In the four decades since, the RTS has served almost every city across America. But in New York, it not only fulfilled its mission, but it did so with flying colors. Between 1981 and 1999, the MTA ordered over 4,000 RTS buses, and at its peak, the RTS made up almost 90% of NYC's bus fleet. The RTS stood out not only to commuters, but also to the MTA itself. Among buses purchased in the same year, the RTS was always the last to be retired. Many individual RTS buses ran for over 20 years in service, when the average transit bus lifespan is 12 to 16 years. And two decades of carrying passengers in NYC is no walk in the park. For two decades, these buses transported New Yorkers in stop-and-go traffic and on long and fast express routes, and through freezing cold and scorching heat, through rain, snow and sleet, and everything in between. Frank Sinatra said that if you could make it in New York, you could make it anywhere. The RTS not only made it in New York, it found its home here.

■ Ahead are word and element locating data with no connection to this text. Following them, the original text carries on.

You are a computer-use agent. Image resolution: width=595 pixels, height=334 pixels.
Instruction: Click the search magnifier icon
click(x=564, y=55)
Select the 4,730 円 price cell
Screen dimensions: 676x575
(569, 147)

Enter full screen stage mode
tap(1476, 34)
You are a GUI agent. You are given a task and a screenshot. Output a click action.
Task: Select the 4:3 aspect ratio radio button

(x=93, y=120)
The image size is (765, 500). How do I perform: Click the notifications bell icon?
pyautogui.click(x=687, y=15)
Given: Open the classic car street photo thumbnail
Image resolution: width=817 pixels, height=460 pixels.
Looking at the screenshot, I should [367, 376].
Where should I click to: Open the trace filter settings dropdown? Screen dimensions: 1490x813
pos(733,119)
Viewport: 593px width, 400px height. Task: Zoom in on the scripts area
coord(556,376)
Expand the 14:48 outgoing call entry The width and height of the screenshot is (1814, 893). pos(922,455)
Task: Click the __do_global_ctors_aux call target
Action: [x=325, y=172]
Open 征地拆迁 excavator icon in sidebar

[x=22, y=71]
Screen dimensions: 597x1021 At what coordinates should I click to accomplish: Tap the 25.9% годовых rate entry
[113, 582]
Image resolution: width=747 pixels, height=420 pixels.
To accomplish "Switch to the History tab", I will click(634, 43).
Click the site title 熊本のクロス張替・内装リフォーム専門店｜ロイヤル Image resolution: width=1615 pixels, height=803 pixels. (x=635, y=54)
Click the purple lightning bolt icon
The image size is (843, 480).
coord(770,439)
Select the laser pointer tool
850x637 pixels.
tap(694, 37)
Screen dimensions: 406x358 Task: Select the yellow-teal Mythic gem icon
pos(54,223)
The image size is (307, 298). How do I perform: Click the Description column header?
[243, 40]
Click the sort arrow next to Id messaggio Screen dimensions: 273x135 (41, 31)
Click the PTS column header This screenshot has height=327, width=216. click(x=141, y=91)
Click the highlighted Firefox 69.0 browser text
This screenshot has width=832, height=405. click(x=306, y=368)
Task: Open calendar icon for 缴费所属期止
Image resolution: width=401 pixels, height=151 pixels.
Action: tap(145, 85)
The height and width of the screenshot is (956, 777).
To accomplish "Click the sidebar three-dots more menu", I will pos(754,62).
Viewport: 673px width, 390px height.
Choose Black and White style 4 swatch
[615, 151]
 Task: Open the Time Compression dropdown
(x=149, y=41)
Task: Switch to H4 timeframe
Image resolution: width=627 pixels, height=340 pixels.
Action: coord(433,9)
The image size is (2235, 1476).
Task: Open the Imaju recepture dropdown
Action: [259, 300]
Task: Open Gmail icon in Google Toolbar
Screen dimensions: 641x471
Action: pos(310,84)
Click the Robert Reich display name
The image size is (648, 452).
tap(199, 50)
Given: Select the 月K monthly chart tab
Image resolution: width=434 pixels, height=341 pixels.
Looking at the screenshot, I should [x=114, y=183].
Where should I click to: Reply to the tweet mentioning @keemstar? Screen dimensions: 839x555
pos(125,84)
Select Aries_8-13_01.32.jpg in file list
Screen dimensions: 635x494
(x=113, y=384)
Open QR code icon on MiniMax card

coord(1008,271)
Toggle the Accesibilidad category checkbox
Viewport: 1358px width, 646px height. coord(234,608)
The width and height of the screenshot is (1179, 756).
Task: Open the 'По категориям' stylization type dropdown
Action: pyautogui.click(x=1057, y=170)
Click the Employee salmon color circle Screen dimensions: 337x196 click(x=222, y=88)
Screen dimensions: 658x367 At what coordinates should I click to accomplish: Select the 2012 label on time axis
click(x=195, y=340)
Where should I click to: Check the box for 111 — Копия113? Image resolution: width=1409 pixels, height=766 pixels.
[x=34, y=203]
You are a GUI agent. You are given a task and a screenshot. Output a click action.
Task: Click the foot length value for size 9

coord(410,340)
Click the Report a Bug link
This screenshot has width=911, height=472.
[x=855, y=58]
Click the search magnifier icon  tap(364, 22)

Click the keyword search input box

A 1996 RTS bus, still running strong in 2018 after 22 years of service. Greg Huang

Four decades later, the RTS has largely been replaced by newer "low floor" buses, both in New York and elsewhere. In New York, the once 4,000 strong fleet is now down to about 200 buses. However, the design is still unmistakable. The unique curved side windows give the illusion of flying in an airplane, and make the bus feel open and airy. The once-futuristic bodywork is the perfect antithesis of the modern boxes on wheels, and the once state-of-the-art amenities have become standard. While modern transit buses emphasize practicality over style, GM amazingly integrated both within the same bus. Today, the RTS bus is not just classic, it's iconic. It represents an era when bus transportation was more glorious. It represents the future as seen from the past.

New York will never be the same without the RTS. It is to NYC as the Routemaster double-decker bus is to London. In other words, they are inseparable. And before NYC and the RTS separate for good, may New Yorkers and visitors to New York appreciate and admire these remarkable buses one final time.